§ Try it
Every record must be copied exactly, except that pictures are dropped.

»»

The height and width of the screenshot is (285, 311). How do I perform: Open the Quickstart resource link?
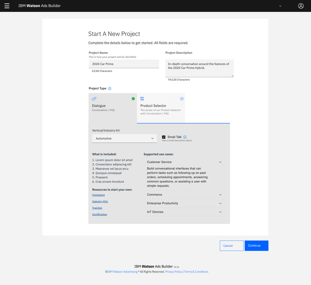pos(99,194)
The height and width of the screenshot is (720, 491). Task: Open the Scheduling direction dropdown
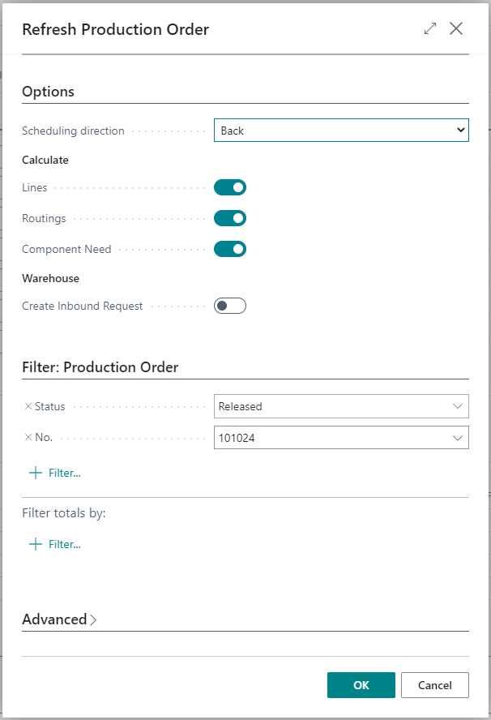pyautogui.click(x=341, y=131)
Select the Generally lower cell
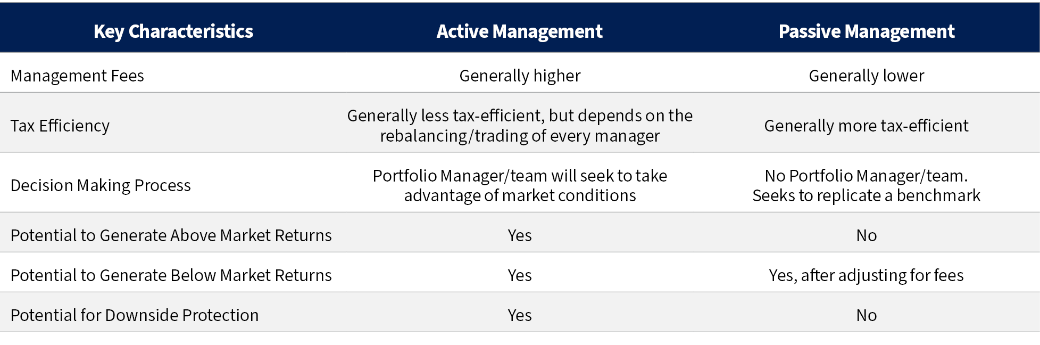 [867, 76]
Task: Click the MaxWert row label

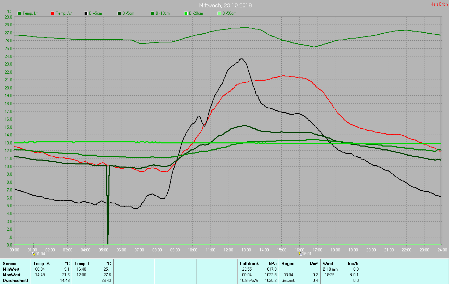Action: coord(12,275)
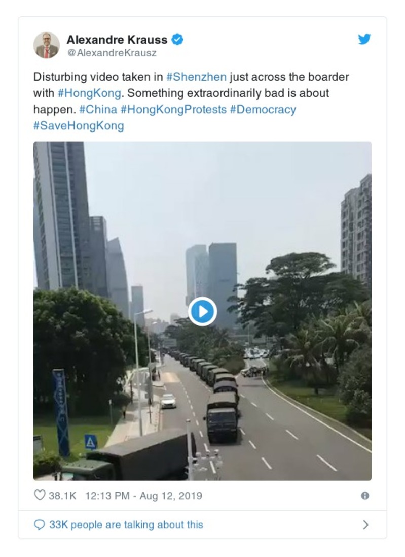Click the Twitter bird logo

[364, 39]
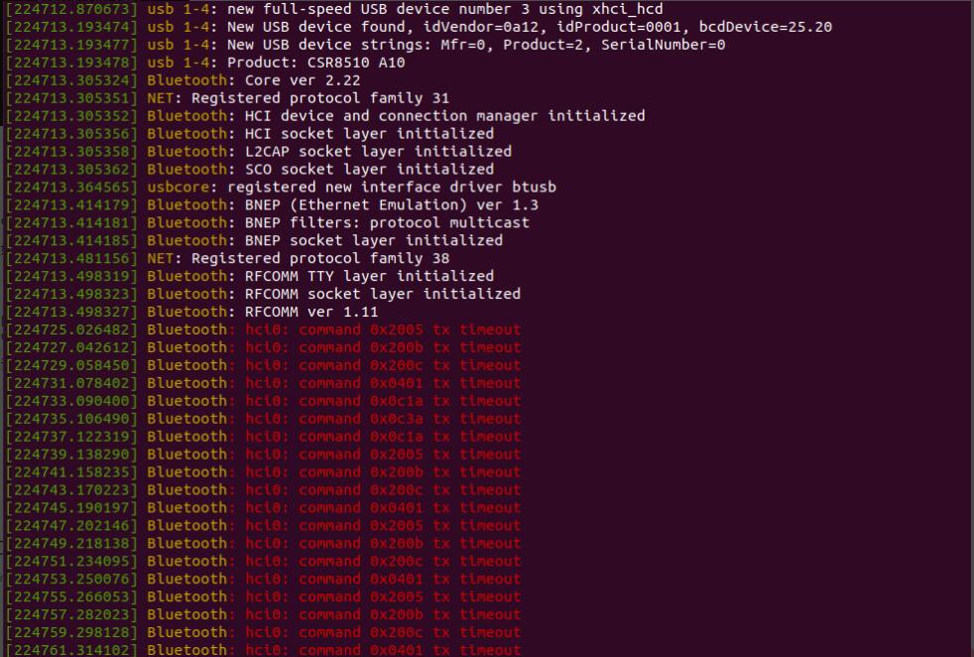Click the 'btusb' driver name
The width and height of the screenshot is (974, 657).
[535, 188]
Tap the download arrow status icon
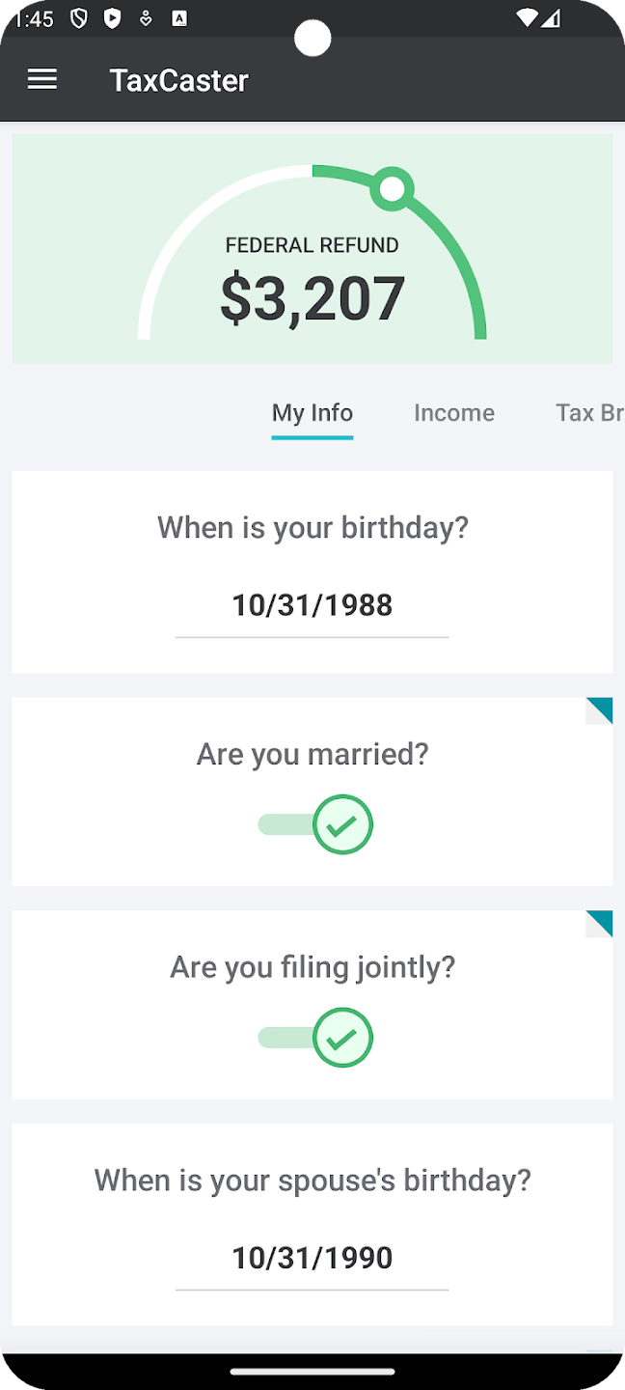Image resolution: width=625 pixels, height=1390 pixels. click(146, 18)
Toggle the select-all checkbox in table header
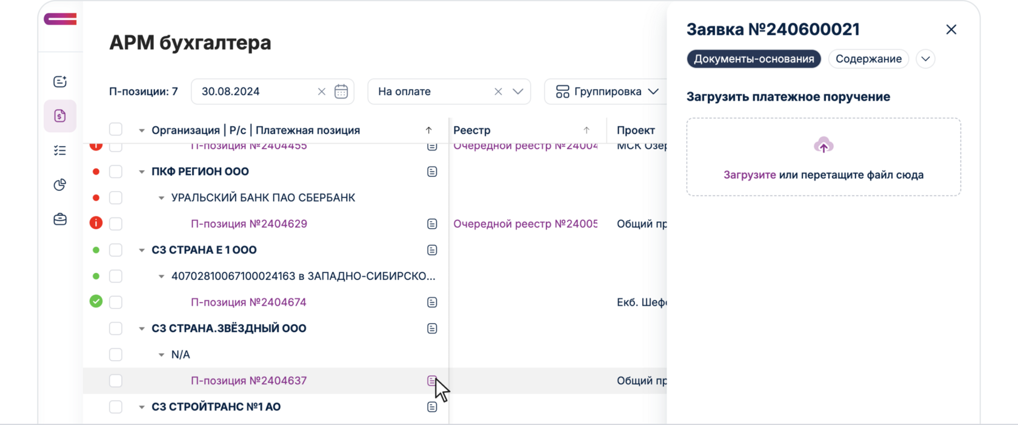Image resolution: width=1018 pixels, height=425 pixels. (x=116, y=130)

««

§ Exercise output
The height and width of the screenshot is (285, 311). How do I perform: Open the Quickstart resource link?
pos(99,194)
The height and width of the screenshot is (720, 491). Task: Open the Scheduling direction dropdown
pyautogui.click(x=341, y=131)
Select the Generally lower cell
 [867, 76]
Task: Click the MaxWert row label

Action: coord(12,275)
Click the Twitter bird logo

[364, 39]
Click the 'btusb' driver name
The width and height of the screenshot is (974, 657).
[535, 188]
Tap the download arrow status icon
Image resolution: width=625 pixels, height=1390 pixels. click(146, 18)
Toggle the select-all checkbox in table header
Image resolution: width=1018 pixels, height=425 pixels. (x=116, y=130)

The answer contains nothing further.